Analyzing massive amounts of data, a multi-disciplinary team of University of Missouri researchers used a cutting-edge computer algorithm to find identical DNA sequences in different plant and animal species.
The research lays groundwork for future basic research studies into the reasons that plants and animals developed different genetic mechanisms and functions. The information also creates a foundation for discoveries that may improve human life. With the ability to better decipher DNA related to disease, the code-analyzing computer program could help in the development of new medicines or breeding better crops.

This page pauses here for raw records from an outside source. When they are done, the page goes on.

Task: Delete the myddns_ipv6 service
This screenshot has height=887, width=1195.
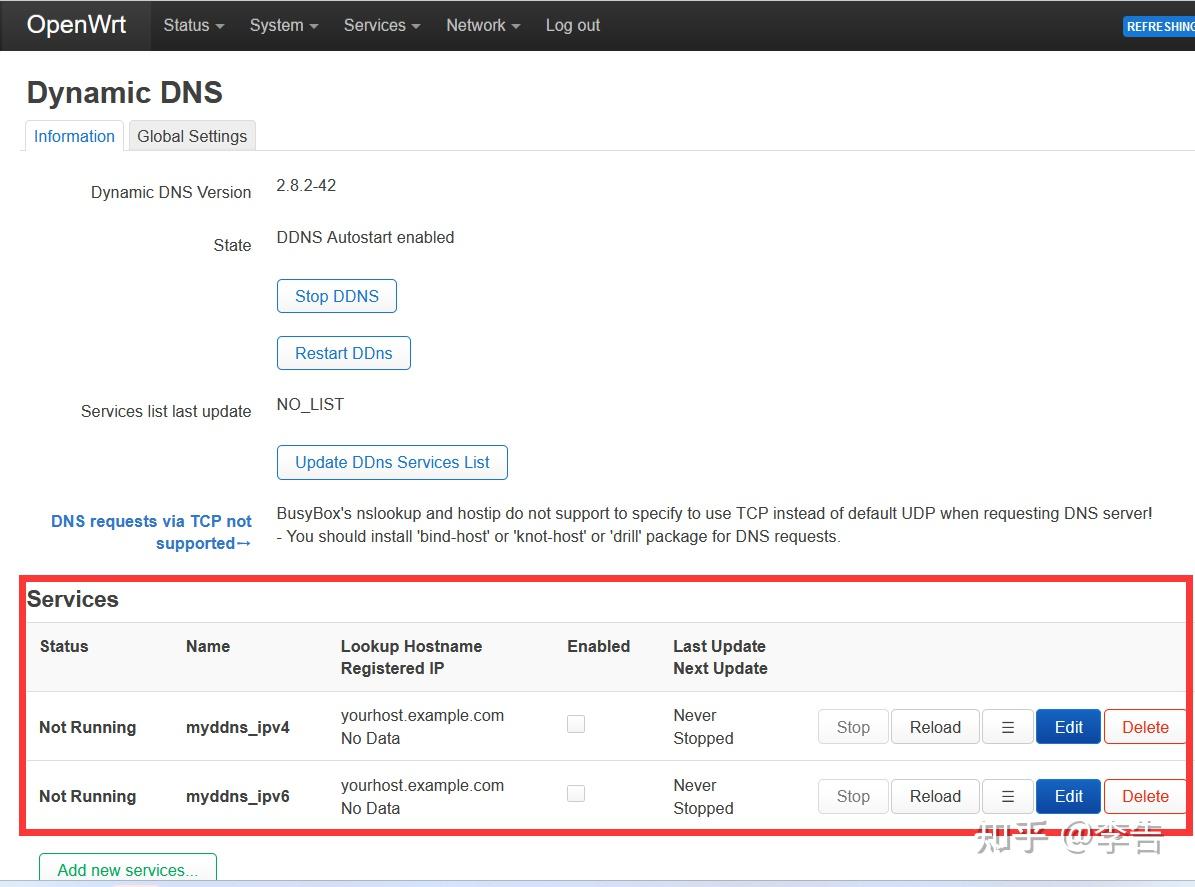Action: click(x=1146, y=796)
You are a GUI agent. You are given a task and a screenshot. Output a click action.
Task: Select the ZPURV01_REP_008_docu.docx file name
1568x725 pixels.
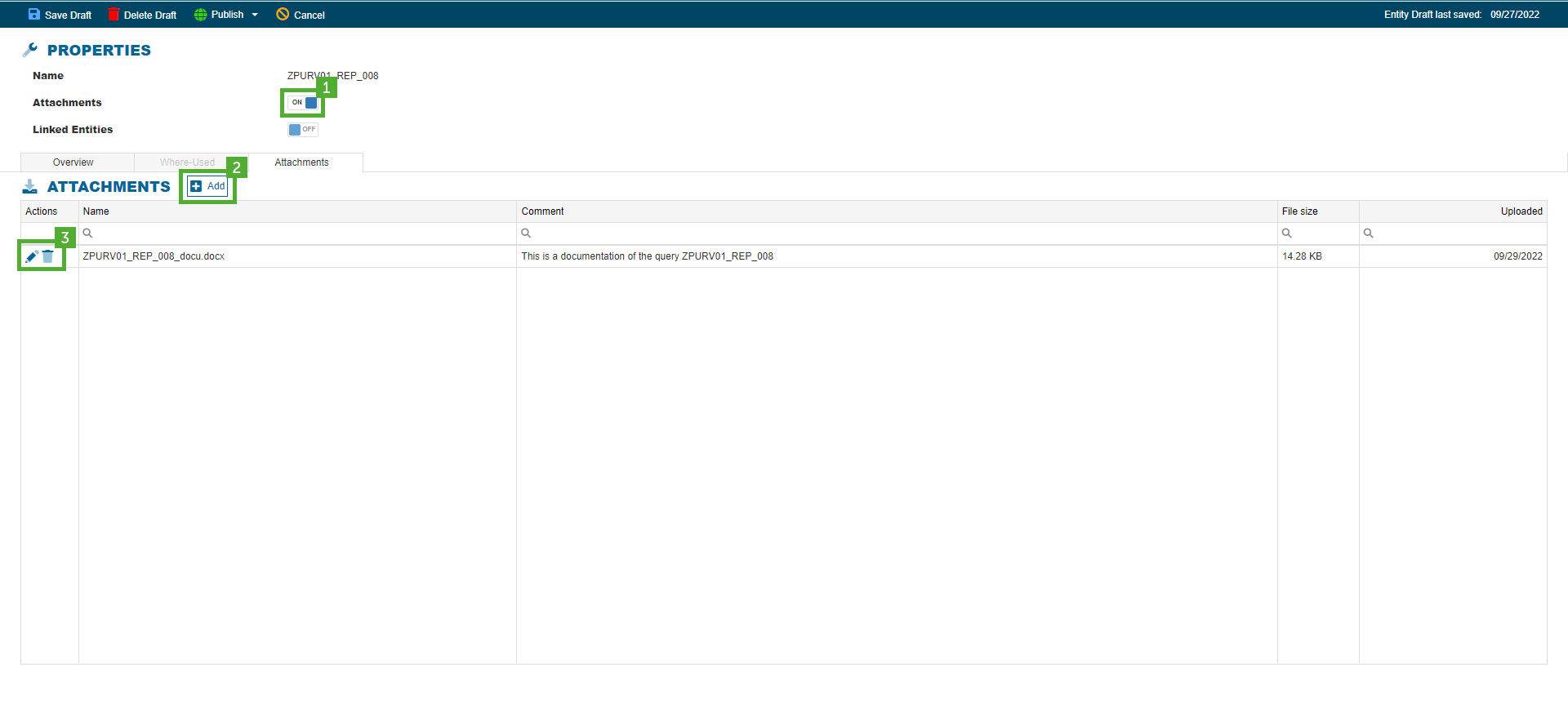point(154,256)
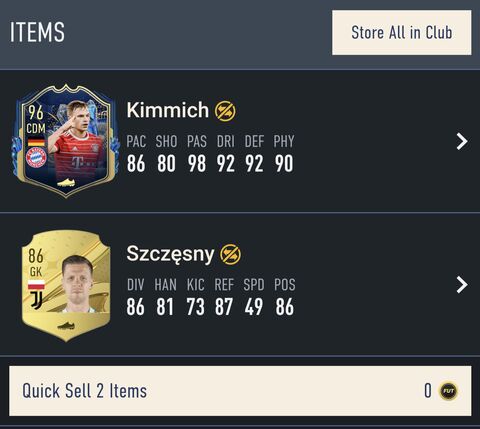Click Szczęsny's 86 GK rating

point(36,263)
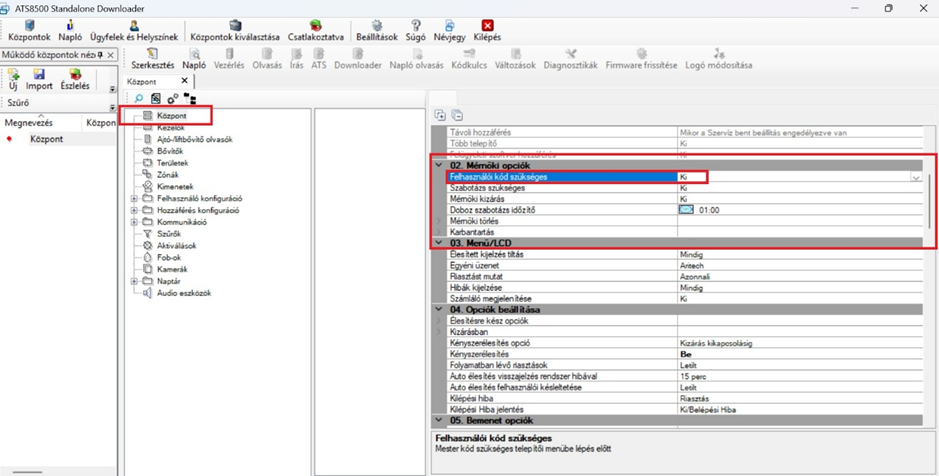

“Our algorithm found identical sequences of DNA located at completely different places on multiple plant genomes,” said Dmitry Korkin, lead author and assistant professor of computer science. “No one has ever been able to do that before on such a scale.”
“Our discovery helps solve some of the mysteries of plant evolution,” said Gavin Conant, co-author and assistant professor of animal sciences at CAFNR. “Basic research on the plant genome provides raw materials and improves techniques for creating medicines and crops.”
Previous studies found long strings of identical code in different species of animals’ DNA. But before this new MU research, which was published in the Proceedings of the National Academy of Sciences, computer programs had never been powerful enough to find identical sequences in plant DNAs, because the identical sections weren’t found at the same points.
Six Animals, Six Plants
The genomes of six animals (dog, chicken, human, mouse, macaque and rat) were compared to each other. Likewise, six plant species (Arabidopsis, soybean, rice, cottonwood, sorghum and grape) were compared to each other. Comparing all the genetic sequences took four weeks with 48 computer processors doing one million searches per hour for a grand total of approximately 32 billion searches.
“You would expect to see convergent evolution, but we don’t,” Conant said. “Plants and animals are both complex multi-cellular organisms that have to deal with many of the same environmental conditions, like taking in air and water and dealing with weather variations, but their genomes code for solutions to these challenges in different ways.”
“The same algorithm can be used to find identical sequential patterns in an organism’s entire set of proteins,” said Korkin. “That could potentially lead to finding new targets for existing drugs or studying these drugs’ side effects.”
The project, part of the Big Data Research and Development Initiative, is a national priority of the White House Office of Science and Technology Policy. The PNAS paper, titled “Long Identical Multispecies Elements in Plant and Animal Genomes,” involved collaboration between the Universities of Missouri, California and Arizona.